- The paper introduces a camera-only BEV instance prediction model that leverages spatio-temporal attention and gated transformer layers for improved motion forecasting.
- It employs a difference-guided module and attention-based BEV projection to enhance feature extraction and achieve robust segmentation and flow estimation.
- Empirical results on nuScenes show that the model yields superior VPQ and IoU scores, especially in long-range and complex urban scenarios.
BEVPredFormer is a camera-only BEV instance prediction model designed for robust perception in autonomous driving. The architecture integrates attention-based temporal processing modules to effectively capture spatio-temporal dependencies. It operates without recurrences in its temporal modeling, leveraging gated transformer layers for both spatial and temporal attention, as well as a multi-scale prediction head for future vehicle segmentation and motion prediction in BEV space.
The input consists of multi-camera sequences and vehicle localization information. Feature extraction is achieved via EfficientViT, maximizing attention efficiency with cascaded group attention. Image features are projected into BEV using BEVFormer, an attention-based cross-view method that mitigates the need for explicit depth estimation. Temporal consistency and fine-grained motion patterning are enhanced by a difference-guided feature extraction module, and spatio-temporal attention blocks inspired by PredFormer.

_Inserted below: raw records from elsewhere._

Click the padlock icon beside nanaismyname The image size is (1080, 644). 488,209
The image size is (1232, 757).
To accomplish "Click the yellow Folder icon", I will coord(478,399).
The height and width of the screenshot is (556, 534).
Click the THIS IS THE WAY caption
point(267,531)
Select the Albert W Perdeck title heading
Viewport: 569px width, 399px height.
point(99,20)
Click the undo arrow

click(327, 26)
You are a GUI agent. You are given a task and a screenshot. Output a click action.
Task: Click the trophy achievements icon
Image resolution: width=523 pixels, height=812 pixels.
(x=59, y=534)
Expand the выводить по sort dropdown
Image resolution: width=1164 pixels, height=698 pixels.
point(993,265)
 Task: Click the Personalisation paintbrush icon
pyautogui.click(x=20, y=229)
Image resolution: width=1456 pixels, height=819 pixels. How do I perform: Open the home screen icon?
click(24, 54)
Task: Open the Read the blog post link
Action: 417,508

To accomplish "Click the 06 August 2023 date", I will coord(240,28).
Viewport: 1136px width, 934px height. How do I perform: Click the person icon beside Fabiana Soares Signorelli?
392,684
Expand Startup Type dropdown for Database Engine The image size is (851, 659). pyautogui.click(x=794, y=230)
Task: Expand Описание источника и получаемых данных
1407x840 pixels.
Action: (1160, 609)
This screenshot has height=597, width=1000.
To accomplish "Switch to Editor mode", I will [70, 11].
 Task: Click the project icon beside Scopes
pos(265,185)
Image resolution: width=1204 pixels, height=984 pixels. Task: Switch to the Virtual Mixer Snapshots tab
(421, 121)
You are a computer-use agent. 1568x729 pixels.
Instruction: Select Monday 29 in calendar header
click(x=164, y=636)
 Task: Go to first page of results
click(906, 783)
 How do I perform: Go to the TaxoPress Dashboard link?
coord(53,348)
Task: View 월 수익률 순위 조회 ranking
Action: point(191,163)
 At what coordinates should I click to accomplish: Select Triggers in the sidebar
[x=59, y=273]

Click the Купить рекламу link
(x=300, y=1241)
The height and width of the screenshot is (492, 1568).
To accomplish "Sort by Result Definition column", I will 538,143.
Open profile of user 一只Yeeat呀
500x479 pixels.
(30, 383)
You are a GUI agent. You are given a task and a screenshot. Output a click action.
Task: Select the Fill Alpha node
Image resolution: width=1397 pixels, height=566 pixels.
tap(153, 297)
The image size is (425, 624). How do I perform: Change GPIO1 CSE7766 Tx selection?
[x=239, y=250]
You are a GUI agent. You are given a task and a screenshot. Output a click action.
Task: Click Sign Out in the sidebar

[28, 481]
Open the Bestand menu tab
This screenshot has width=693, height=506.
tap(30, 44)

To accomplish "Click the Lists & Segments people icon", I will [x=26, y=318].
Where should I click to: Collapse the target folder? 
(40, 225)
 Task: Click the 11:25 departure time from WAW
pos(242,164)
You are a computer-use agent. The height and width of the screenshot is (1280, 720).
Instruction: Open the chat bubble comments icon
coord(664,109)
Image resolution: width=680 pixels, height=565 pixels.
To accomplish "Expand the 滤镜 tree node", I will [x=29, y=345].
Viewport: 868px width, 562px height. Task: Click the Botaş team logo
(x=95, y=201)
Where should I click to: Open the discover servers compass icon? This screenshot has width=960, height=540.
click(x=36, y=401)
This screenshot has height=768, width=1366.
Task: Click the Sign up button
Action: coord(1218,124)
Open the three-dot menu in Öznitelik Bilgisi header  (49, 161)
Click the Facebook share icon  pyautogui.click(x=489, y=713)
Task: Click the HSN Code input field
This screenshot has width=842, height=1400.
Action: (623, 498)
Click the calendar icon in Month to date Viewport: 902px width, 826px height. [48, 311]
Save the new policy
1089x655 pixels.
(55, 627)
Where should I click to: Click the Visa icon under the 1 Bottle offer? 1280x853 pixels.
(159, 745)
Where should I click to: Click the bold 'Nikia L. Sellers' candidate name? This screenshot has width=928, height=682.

Figure 1: BEVPredFormer architectural flow: efficient feature extraction, BEV projection, temporal attention, and multi-scale predictive decoding.
Temporal Modeling and Difference-Guided Enhancement
The temporal module is a core innovation, comprising two main stages: the difference module and transformer-based spatio-temporal blocks. The difference module performs frame-wise subtraction between consecutive BEV feature maps, assigning additional weights to regions with high temporal variation, thereby amplifying motion-specific features for subsequent prediction tasks.
Figure 2: Difference module architecture captures temporal variances in BEV features for enhanced flow representation.
PredFormer-based blocks receive difference features and employ patch-wise embedding, gated transformer encoding, and divided spatial-temporal attention. Absolute positional encoding is incorporated to retain spatial coherence. Multiple attention configuration patterns are evaluated (Binary-TS, Triplet-TST, Quadruplet-TSST), with experiments confirming the advantage of temporal-first attention ordering for improved accuracy in forecasting.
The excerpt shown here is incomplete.